Figure 4: p53 interacts with Fbxo22 in a phosphorylation-independent manner.

(a) RPE cells expressing Dox-inducible Flag-Fbxo22 were incubated for 48 h in the presence or absence of doxycycline (1 μg ml⁻¹) and were then treated with MG132 (10 μg ml⁻¹) for 2 h. The cell lysates were immunoprecipitated using anti-Flag M2 affinity gel. The resultant immunoprecipitates and lysates (Input) were subjected to immunoblotting using anti-Flag or anti-p53 antibodies. (b) RPE cells were treated with MG132 (10 μg ml⁻¹) for 2 h and the lysates were subjected to immunoprecipitation using the anti-p53 antibody or a control IgG. The resultant immunoprecipitates and lysates (Input) were subjected to immunoblotting using the indicated antibodies. (c) Phosphorylation of p53 did not affect its interaction with Fbxo22. RPE cells expressing Dox-inducible Flag-Fbxo22 were incubated for 48 h in the presence or absence of doxycycline (1 μg ml⁻¹) and were then treated with or without MG132 (10 μg ml⁻¹) for 2 h and/or with IR (6 Gy).
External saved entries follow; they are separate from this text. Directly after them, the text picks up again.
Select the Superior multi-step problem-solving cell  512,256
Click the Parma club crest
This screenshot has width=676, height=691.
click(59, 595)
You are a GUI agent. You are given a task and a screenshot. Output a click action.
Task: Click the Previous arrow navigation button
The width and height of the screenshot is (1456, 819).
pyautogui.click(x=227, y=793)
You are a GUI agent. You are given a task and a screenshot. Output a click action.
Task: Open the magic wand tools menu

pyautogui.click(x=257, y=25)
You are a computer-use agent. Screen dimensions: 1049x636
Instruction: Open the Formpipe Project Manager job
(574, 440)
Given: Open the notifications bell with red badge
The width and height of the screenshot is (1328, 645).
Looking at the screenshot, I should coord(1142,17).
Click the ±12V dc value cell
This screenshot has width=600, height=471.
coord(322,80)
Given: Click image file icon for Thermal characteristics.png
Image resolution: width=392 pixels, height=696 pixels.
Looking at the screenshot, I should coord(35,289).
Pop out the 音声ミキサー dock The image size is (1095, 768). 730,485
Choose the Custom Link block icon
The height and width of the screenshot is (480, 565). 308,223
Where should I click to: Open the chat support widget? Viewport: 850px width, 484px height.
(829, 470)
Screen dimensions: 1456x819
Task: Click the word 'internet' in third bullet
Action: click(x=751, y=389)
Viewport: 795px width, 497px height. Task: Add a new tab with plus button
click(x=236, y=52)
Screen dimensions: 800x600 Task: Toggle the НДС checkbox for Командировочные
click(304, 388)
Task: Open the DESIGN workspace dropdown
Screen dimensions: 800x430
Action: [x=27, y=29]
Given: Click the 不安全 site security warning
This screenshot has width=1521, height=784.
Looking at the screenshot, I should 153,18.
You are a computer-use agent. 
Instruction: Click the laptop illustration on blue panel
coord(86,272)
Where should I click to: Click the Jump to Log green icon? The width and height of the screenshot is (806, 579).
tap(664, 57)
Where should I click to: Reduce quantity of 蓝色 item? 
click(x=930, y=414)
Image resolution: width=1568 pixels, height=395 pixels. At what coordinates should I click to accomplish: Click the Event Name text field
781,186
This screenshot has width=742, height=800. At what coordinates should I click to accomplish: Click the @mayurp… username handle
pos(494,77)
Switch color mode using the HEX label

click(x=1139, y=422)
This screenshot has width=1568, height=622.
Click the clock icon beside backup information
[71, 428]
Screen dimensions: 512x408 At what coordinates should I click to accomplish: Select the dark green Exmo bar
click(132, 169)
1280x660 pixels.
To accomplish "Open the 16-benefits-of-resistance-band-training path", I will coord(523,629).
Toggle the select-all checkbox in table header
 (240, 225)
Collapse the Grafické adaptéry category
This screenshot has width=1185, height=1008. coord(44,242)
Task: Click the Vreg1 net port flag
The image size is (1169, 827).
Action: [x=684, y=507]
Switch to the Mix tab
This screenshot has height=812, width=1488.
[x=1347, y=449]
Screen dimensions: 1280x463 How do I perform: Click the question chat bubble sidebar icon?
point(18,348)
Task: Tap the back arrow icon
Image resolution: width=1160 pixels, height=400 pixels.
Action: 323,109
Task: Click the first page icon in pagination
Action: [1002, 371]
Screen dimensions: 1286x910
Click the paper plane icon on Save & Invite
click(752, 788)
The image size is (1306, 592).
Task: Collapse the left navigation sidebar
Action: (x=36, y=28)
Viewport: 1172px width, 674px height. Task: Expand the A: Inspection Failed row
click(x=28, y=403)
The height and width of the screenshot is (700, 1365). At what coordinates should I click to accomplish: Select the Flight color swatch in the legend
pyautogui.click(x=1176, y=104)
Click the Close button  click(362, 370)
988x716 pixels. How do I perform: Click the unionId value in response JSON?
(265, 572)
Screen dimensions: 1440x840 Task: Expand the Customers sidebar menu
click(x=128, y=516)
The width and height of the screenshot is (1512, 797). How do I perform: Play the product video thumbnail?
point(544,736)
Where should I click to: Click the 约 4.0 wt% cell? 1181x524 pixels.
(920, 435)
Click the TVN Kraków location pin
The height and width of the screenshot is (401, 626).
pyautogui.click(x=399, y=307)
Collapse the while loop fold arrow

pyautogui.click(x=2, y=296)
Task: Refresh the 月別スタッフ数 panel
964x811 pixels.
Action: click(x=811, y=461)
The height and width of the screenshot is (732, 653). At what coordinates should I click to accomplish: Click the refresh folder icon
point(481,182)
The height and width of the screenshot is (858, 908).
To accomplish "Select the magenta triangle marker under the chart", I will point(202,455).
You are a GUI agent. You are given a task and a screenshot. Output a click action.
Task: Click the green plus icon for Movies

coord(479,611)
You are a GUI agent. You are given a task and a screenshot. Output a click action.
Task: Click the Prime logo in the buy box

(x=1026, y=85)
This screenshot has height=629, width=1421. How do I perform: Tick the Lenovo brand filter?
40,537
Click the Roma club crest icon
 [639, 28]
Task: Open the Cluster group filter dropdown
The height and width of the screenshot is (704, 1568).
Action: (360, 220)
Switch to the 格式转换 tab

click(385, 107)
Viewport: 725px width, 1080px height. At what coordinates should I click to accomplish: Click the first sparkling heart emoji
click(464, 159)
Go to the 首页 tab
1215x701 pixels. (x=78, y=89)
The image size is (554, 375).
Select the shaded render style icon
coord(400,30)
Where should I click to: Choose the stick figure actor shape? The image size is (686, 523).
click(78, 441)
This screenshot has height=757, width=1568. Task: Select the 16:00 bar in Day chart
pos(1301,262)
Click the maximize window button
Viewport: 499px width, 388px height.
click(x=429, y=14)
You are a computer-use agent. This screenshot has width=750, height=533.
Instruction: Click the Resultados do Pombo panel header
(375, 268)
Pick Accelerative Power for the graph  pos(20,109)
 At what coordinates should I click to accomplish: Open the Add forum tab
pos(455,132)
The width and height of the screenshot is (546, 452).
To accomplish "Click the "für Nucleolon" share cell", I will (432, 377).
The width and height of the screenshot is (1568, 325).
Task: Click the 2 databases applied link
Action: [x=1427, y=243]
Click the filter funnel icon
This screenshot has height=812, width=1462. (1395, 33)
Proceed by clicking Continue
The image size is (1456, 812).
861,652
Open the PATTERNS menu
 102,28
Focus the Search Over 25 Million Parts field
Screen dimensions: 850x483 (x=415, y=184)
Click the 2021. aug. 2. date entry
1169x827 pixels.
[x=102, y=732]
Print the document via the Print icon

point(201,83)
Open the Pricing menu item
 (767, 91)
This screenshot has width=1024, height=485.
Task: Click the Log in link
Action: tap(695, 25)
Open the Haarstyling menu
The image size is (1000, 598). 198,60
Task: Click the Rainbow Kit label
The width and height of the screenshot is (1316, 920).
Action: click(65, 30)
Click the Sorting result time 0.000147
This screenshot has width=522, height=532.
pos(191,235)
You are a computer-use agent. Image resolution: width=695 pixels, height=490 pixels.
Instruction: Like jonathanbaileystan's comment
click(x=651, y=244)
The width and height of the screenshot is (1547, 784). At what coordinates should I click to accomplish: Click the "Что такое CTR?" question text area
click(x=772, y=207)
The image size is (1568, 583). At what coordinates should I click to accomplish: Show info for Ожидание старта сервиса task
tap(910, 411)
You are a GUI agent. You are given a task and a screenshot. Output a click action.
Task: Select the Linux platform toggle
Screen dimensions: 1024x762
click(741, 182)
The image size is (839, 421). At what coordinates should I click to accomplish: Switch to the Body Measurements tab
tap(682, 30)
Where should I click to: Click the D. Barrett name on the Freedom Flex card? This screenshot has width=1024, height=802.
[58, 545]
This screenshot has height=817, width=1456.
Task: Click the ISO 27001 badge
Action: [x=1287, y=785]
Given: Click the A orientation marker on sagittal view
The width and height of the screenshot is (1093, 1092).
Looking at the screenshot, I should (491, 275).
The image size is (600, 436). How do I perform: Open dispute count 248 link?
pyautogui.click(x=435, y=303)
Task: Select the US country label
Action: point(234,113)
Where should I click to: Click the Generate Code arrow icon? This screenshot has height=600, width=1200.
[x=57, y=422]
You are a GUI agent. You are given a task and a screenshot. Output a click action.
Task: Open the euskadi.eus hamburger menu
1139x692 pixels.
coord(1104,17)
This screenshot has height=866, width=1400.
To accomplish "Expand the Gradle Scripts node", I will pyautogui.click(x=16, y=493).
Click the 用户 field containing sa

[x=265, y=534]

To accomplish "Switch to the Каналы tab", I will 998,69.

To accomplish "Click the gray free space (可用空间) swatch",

The lysates were immunoprecipitated using anti-Flag M2 affinity gel. After immunoprecipitation, some samples were treated with protein phosphatase (PP) for 1 h. The resultant immunoprecipitates and lysates (Input) were subjected to immunoblotting using the indicated antibodies. The asterisk indicates an input sample before PP treatment. (d) Interaction between Fbxo22 and p53 was suppressed by treatment with TSA. RPE cells expressing Dox-inducible Flag-Fbxo22 were incubated for 48 h in the presence or absence of doxycycline (1 μg ml⁻¹) and were then treated with or without TSA (1 mM) for 12 h and/or MG132 (10 μg ml⁻¹) for 2 h. The cell lysates were immunoprecipitated using anti-Flag M2 affinity gel. The resultant immunoprecipitates as well as lysates (Input) were subjected to immunoblotting using the indicated antibodies.